While coastal people still depend heavily on small-scale fishing — a form of coastal fishing that mostly feeds locals, uses basic gear, and often lacks the resources for a motorized boat — the sector is now shrouded in uncertainty. According to a 2010 study of the country’s small-scale fisheries catch in the African Journal of Marine Science, catch peaked in the mid-1980s and steadily declined thereafter. Isidro spent 20 years in the thick of it, watching decline take over fisheries in big cities and small towns alike and combatting it as a fisheries extensionist and provincial delegate for the National Institute for the Development of Small-Scale Fisheries and Aquaculture (IDEPA).
Population growth and the accompanying rise in fishers have perpetuated the decline, mainly by causing increasingly competitive fishers to resort to overfishing and unsustainable fishing. In Mozambique, the latter takes forms like beach seining and small-gauge nets. At the same time, companies and individuals have taken part in gas and oil drilling, coastal development, and tourism, which can wipe out ecosystems like mangroves, coral reefs and seagrass beds, where fish populations breed and live. Climate change compounds human impact on the environment, worsening the effects of natural disasters like cyclones and floods on Mozambique’s exposed coastline.

SUPPLIED MATERIAL>

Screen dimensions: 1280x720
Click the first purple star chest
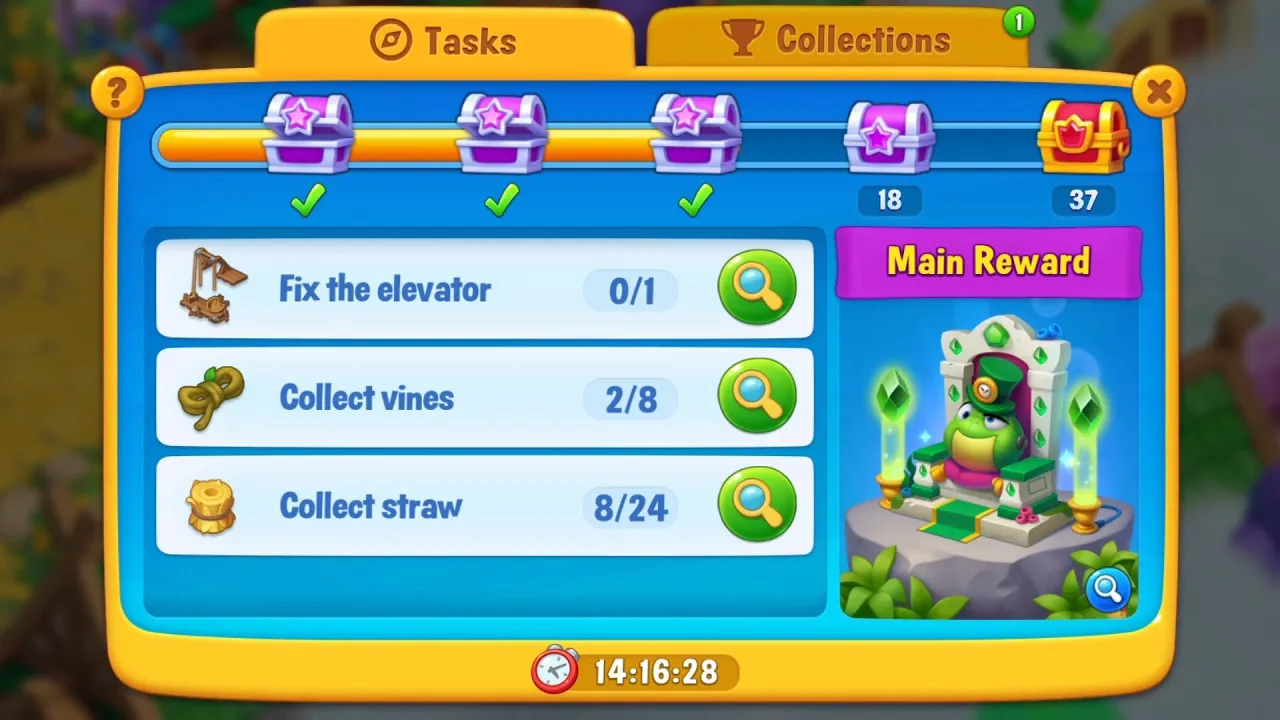(308, 133)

TASKS FOR THIS EXERCISE>
1 - Reproduce the passage on Mozambique's small-scale fisheries from "While coastal people" to "and Aquaculture (IDEPA).".
2 - According to the passage on Mozambique's small-scale fisheries, when did the small-scale fisheries catch peak?
3 - Carry the passage on Mozambique's small-scale fisheries forward from its last sentence.

RESPONSES BY TASK>
1 -
While coastal people still depend heavily on small-scale fishing — a form of coastal fishing that mostly feeds locals, uses basic gear, and often lacks the resources for a motorized boat — the sector is now shrouded in uncertainty. According to a 2010 study of the country’s small-scale fisheries catch in the African Journal of Marine Science, catch peaked in the mid-1980s and steadily declined thereafter. Isidro spent 20 years in the thick of it, watching decline take over fisheries in big cities and small towns alike and combatting it as a fisheries extensionist and provincial delegate for the National Institute for the Development of Small-Scale Fisheries and Aquaculture (IDEPA).

2 - In the mid-1980s.

3 -
As an IDEPA agent, Isidro trained local people in techniques to reduce their ecological impact. “I played a role in the education and awareness of fishing communities to preserve the fishery’s resources and the oceans in general, including mangrove planting and preservation of endangered species, such as sea turtles and seagulls,” he says.
Though his work helped boost awareness of better ways to interact with the environment, it came in small doses. The IDEPA, Isidro and other staffers were dealing with pervasive overfishing and illegal fishing practices that had evolved into habit. They realized that they needed to begin to exploring transformative, long-term options for sustainable fishing that could eventually serve as the entire country’s new fishing scheme.
Last year, with support from the Nordic Development Fund and the World Bank, the IDEPA partnered with Rare to pilot a sustainable fishing program in six sites on the southern and northern coasts of Mozambique. Their goal: to show fishers why and how to press pause on marine resource use and extraction without sacrificing their means of supporting themselves and their families.
The IDEPA assigned Isidro and five other Rare Pride Campaign Managers selected from within its ranks to lead campaigns promoting the adoption of “TURF+Reserves,” a community-driven, rights-based fisheries management strategy that the IDEPA is eyeing for potential application to fishing on the whole coast. In part, the government will make that decision based on how well the strategy serves the pilot sites, which from south to north include Matutuíne, Inharrime, Massinga, Inharasso, Memba and Mefunvo.
One of the toughest and most important steps to seeing a TURF+Reserve put in place and producing local environmental and economic benefits is getting the community to support the concept of it in the first place. The Pride campaigns create local buy-in for the approach by using behavioral design principles (like the human tendency to make decisions not only based on rationality, but also on emotions) to guide engagement and inspire whole communities to adopt sustainable behaviors.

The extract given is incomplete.